Guerra dos Bolsonaro: Michelle quebra silêncio, expõe humilhação de Flávio e detona aliança com Ciro Gomes
Publicado em 25/06/2026 por Rádio Nova FM
O clã Bolsonaro vive o seu momento de maior vulnerabilidade pública. Em um movimento que chocou os bastidores políticos, a ex-primeira-dama Michelle Bolsonaro (PL) usou suas redes sociais para expor uma ferida aberta no coração da campanha da direita: um racha profundo com o senador Flávio Bolsonaro (PL), pré-candidato à Presidência da República.
Longe das aparências de união, Michelle revelou que o enteado a humilhou em um telefonema ríspido e que os dois cortaram relações antes mesmo da virada do ano.
O Estopim: O palanque da discórdia no Ceará
O que parecia ser uma briga familiar é, na verdade, uma disputa feroz por sobrevivência e coerência ideológica. O estopim do conflito foi a costura política liderada pela Executiva do PL no Ceará para apoiar o ex-governador Ciro Gomes (PSDB), atual líder nas pesquisas para o governo cearense com 41% das intenções de voto (Quaest). A estratégia de Flávio era clara: pragmatismo eleitoral para garantir um palanque forte no Nordeste.
Para Michelle, no entanto, a aliança foi uma traição imperdoável. Em um comício em Fortaleza, ela peitou publicamente o deputado André Fernandes (PL-CE), articulador do acordo, lembrando o óbvio que o pragmatismo tentou esquecer: Ciro Gomes foi um dos artífices da inelegibilidade de Jair Bolsonaro e já chamou a família de "corruptos, bandidos e nazistóides".
"Fazer aliança com o homem que é contra o maior líder da direita, assim não dá", disparou Michelle, cravando a estaca na estratégia do enteado.
Ataques calculados e o isolamento de Michelle
A trégua acabou nos bastidores e transbordou para as redes. Nos vídeos publicados, Michelle subiu o tom e sublinhou que as ações dos filhos de Bolsonaro não são impulsivas, mas sim "premeditadas". A ex-primeira-dama detalhou ataques direcionados até mesmo à sua filha, sugerindo que há uma campanha de difamação interna para isolá-la das decisões do PL.

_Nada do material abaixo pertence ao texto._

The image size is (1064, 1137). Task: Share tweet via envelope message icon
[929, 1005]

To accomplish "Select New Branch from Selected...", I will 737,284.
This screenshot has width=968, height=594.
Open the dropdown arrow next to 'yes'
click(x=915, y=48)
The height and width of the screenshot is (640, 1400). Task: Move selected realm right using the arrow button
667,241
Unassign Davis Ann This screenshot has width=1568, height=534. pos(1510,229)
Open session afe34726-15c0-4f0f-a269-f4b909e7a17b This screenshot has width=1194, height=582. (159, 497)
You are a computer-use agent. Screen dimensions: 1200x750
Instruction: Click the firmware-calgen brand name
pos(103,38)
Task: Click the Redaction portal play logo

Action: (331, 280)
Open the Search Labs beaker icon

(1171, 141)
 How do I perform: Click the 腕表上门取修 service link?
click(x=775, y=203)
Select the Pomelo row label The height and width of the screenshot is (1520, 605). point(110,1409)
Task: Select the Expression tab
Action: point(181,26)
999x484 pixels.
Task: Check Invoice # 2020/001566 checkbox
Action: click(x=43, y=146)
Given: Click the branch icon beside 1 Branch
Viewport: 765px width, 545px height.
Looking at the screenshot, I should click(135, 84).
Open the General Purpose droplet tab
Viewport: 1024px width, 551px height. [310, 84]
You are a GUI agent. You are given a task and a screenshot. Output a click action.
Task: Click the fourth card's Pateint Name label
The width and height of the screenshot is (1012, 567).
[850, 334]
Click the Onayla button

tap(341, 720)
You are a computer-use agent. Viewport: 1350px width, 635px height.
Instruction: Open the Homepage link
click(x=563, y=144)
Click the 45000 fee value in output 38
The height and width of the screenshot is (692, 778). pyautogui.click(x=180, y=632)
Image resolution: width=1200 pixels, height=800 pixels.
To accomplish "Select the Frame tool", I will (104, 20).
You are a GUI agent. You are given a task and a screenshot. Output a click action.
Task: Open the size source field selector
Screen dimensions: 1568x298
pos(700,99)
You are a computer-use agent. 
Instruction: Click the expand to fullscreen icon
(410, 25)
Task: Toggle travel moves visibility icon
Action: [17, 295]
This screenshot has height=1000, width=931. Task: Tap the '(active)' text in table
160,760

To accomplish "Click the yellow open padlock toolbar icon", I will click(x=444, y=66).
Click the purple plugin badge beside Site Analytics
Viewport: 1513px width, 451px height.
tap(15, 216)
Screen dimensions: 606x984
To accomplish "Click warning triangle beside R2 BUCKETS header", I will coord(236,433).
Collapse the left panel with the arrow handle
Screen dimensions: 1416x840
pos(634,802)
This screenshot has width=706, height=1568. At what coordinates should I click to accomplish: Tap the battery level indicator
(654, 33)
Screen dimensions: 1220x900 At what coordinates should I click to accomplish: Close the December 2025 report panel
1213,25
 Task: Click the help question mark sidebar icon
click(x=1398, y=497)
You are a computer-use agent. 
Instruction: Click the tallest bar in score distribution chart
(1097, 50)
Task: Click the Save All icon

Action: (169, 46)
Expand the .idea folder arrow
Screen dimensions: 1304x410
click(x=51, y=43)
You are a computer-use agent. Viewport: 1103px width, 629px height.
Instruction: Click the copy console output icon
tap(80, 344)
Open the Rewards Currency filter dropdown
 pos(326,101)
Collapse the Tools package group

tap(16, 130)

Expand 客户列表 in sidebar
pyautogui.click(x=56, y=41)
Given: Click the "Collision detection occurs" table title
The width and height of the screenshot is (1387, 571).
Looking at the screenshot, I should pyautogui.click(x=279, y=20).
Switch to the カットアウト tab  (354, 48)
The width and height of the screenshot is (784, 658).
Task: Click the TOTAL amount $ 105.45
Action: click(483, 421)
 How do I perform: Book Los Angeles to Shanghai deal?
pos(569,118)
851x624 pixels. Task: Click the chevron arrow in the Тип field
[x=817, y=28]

Ao rebater as acusações de que estaria boicotando a campanha do partido, Michelle inverte o jogo de xadrez político. Ela se posiciona não como uma dissidente, mas como a guardiã da moralidade e do legado "puro" do bolsonarismo, contrapondo-se ao pragmatismo político de Flávio, que parece disposto a apertar a mão de antigos inimigos em nome de votos.
O que muda no cenário eleitoral?
Com as eleições de outubro batendo à porta, o timing da exposição é devastador para Flávio Bolsonaro.
Rachadura na Base: O eleitorado mais ideológico tende a apoiar a postura de Michelle, enxergando a aliança com Ciro Gomes como um "oportunismo de esquerda".
Crise de Liderança: A incapacidade de Jair Bolsonaro de pacificar a própria casa projeta uma imagem de fraqueza para a liderança da oposição.
Isolamento do Ceará: A costura com o PSDB cearense, que deveria ser um trunfo, agora virou um campo minado sob os holofotes nacionais.
A lavagem de roupa suja virtual de Michelle Bolsonaro prova que a sucessão da direita não será um processo pacífico — e que a ex-primeira-dama não aceitará o papel de mera espectadora na mesa de negociações.